The worm latches onto the target's skin unless the target succeeds
on a DC 11 Dexterity saving throw. The worm is a Tiny
undead with AC 6, 1 hit point, a 2 (-4) in every ability score,
and a speed of l foot. While on the target's skin, the worm can
be killed by normal means or scraped off using an action (the
spawn can use this action to launch a scraped-off worm at a
humanoid it can see within 10 feet of the worm). Otherwise,
the worm burrows under the target's skin at the end of the
target's next turn, dealing 1 piercing damage to it. At the end
of each of its turns thereafter, the target takes 7 (2d6) necrotic
damage per worm infesting it (maximum of 10d6). A worm-infested
target dies if it drops to O hit points, then rises 10 minutes
later as a spawn of Kyuss.
If a worm-infested creature is
targeted by an effect that cures disease or removes a curse, all
the worms infesting it wither away.

Yes, creating undead can be long, or short. But it does not change the fact that a character can be animated as an undead. Incinerated, put into acid and what not. And this is assuming the group fled or was killed. What if your healer does not have a revivify spell available in the allotted time?
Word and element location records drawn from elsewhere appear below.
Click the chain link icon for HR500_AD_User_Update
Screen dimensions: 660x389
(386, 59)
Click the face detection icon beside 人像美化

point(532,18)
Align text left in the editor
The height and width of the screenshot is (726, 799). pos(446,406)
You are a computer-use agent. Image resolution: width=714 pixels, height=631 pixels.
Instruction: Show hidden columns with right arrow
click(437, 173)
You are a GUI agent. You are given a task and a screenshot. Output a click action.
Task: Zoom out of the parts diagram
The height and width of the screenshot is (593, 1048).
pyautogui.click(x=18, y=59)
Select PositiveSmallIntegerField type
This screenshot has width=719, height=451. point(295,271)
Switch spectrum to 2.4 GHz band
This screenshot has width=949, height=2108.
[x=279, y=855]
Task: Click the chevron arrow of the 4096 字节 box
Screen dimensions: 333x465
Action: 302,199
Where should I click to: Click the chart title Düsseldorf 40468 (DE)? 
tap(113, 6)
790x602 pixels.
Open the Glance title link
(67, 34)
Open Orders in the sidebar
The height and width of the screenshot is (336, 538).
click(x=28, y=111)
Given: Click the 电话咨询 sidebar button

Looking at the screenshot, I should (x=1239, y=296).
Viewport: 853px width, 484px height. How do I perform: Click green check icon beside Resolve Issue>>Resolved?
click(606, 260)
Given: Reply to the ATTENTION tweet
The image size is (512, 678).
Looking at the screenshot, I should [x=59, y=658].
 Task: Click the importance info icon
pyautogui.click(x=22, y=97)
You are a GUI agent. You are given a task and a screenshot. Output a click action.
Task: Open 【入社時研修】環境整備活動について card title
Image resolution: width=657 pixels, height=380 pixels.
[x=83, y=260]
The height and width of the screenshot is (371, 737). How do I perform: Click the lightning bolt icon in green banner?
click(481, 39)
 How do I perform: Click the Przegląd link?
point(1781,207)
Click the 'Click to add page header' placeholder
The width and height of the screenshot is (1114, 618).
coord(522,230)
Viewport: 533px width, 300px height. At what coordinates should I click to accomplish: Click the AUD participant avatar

And Orcus can cast Animate dead as an action.
You conveniently ignored the Nabassu that if it kills a humanoid, that humanoid immediately rises as ghoul. Or the Devourer, Corpse flower. When I am near my books I can be much more precise. The intent is simply to say that if you get to be animated as an undead, no matter how. You're character is toast. That much is obvious per RAW and RAI. You picked the weak examples I gave because it was easy to debunk but you failed to prove that it could not be done.

And check the Vecna our dear friends at WoTC provided us with. Animate dead at will... So yep it can be done and if you go the 3PP, you'll get even more of these and these are sanctioned by WoTC as they are on DMSGuild and are used by a lot of tables.

Finally, the goal is not to say that you can not save a character from death but that there are occasions where said death is irrevocable.